Esattamente. Ce ne siamo andati da ragazzi, per studiare ma anche per scoprire e prendere coscienza. Sai, ad abitarci qui finisce che non vedi più niente, i colori si uniformano e andando via la distanza e il tempo ti restituiscono anche la bellezza che invece si era assopita e nascosta. Questo passaggio per noi è stato molto importante. È questo che cerchiamo di dire quando parliamo di emigrazione…

Via quella coltre da emigrati disperati, quindi?

Certo, quasi tutti partiamo per necessità. Ma anche queste partenze  sono occasioni di scoperta e di nuove relazioni. L’“andare” lo renderei obbligatorio, renderei obbligatorio il viaggio: uno deve andar via dal suo luogo, per capire che posto è senza di lui.

Il video di “Onda calabra”, diretto da Giuseppe Gagliardi, è la colonna sonora del film Qualunquemente di Antonio Albanese

L’ambiente, l’emigrazione, l’umanità. La “militanza” ha assunto un’accezione negativa negli ultimi tempi… Non temete di essere fuori moda?

Ti ringrazio per l’eufemismo “fuori moda” (ride), ma è molto peggio di così. È quasi come avere la lebbra, come essere qualcosa di vecchio, disperato o comunque di negativo, perché non hai quelle caratteristiche moderne che vogliono non dico il disimpegno, ma quantomeno un impegno che non faccia male a nessuno, che resti in superficie. Tacitamente, è questo l’accordo sociale. Tanto che un giorno un giornalista me l’ha proprio chiesto: “Ha senso ancora fare musica con queste motivazioni e finalità sociali?”.

Tu che gli hai risposto?

Gli ho detto: “Scusa ma la stessa domanda la vorrei fare al contrario: ha senso fare musica senza una motivazione sociale?”. Penso all’autenticità del mio percorso e della mia interiorità, e spero che ogni artista faccia questo. Qualunque artista – tranne gli irrecuperabili – a un certo punto si chiede che senso abbia quello che sta facendo. La musica tende sempre al messaggio, anche nelle sue forme espressive più leggere. È difficile che non dica niente, contiene sempre un’emozione. Perciò, sì, militanza può essere un termine desueto se si riferisce al fanatismo o all’adesione cieca a qualcosa, ma inteso come difesa e comunicazione dei propri ideali e delle proprie emozioni, no. Anzi, è una parola bellissima.

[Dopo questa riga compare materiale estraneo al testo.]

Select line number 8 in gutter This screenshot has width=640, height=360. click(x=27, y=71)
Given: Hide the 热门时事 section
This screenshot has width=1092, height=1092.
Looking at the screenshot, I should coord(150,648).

Il videoclip del brano “Fuori la mafia dentro la Musica”, diretto Salvatore De Siena, è la colonna sonora del film-documentario Terre di Musica-viaggio tra i beni confiscati alla mafia. Il coro dei bambini che appare nel video è diretto da Gabriella Corsaro

Veniamo alla musica. Evocate il rebetiko, sembrate in cerca di qualcos’altro, ma alla fine il vostro sound resta in modo inconfondibile.

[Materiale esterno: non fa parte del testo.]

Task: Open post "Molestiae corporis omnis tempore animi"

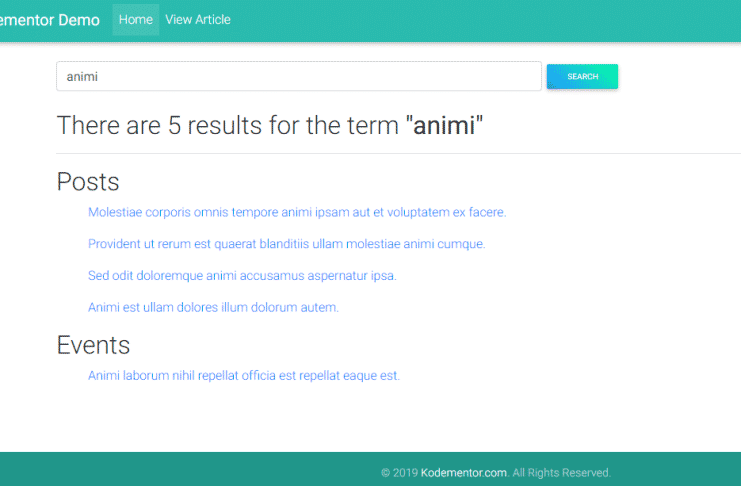Action: (x=297, y=212)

La dimensione vuole essere onirica e ci sono molte influenze turche e greche. Nel live accentuiamo molto l’influenza greca, è diventata una sorta di zorba tarantellata (Salvatore ci canta al telefono il ritmo greco che si intreccia con quello della tarantella, ndr).

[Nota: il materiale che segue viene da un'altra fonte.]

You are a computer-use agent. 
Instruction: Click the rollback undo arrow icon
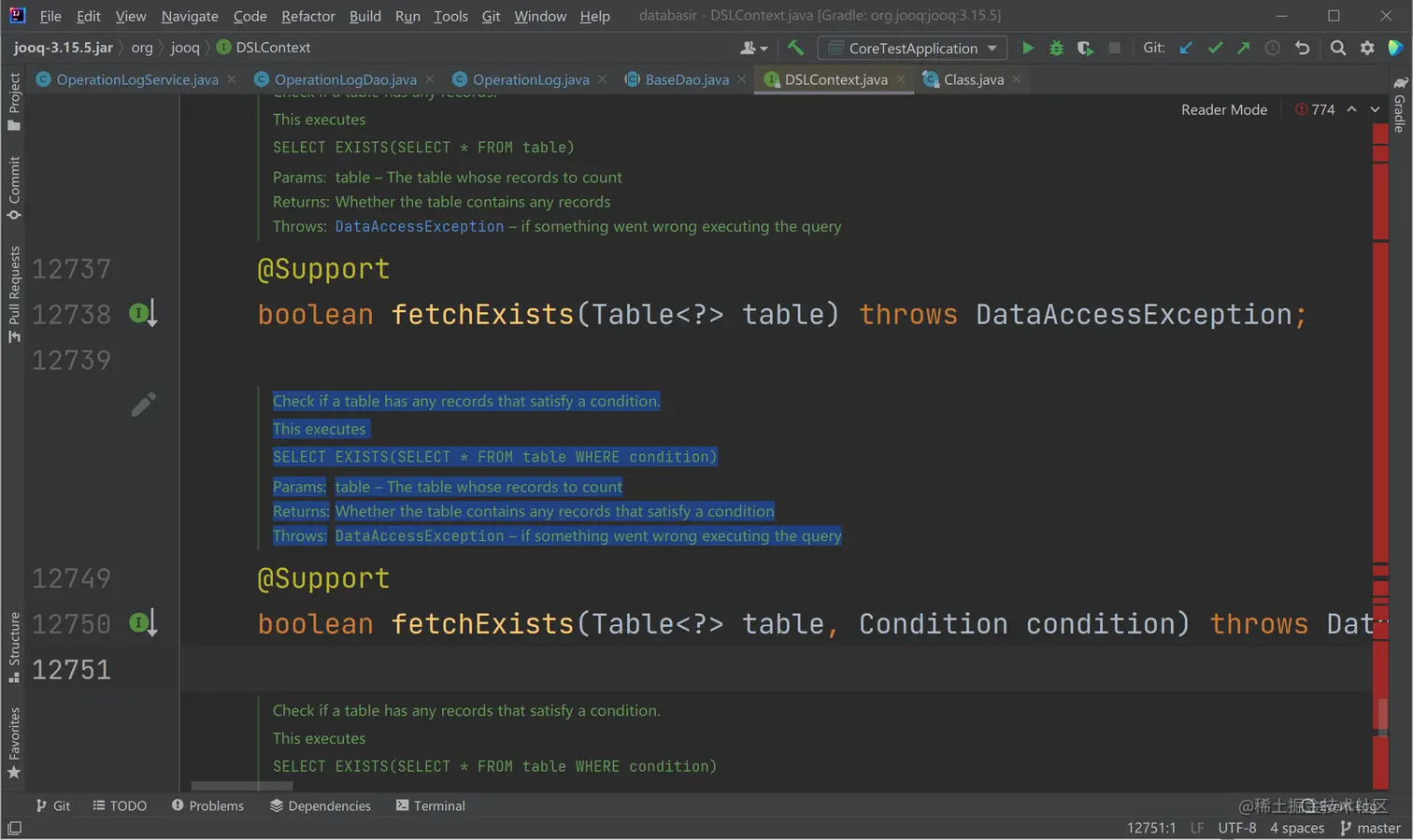(x=1302, y=48)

Ci sono sicuramente più tensioni musicali, negli ultimi dischi soprattutto dalla Magna Grecia. Quest’ultimo lavoro, poi, è stato molto influenzato non proprio dall’elettronica, ma da giochini elettronici… ci siamo molto divertiti. Però sì, sotto questo gioco, rimane sempre una struttura portante che è quella del ritmo mediterraneo.

Siete sempre pieni di sorprese e progetti. Cos’altro state combinando in questo momento?

Una versione inedita di Bella Ciao, che è quasi una tarantella. Siamo intervenuti solo sulla musica, il testo è sempre perfetto. La dedichiamo ai partigiani di oggi, che sono quelli capaci di difendere la bellezza.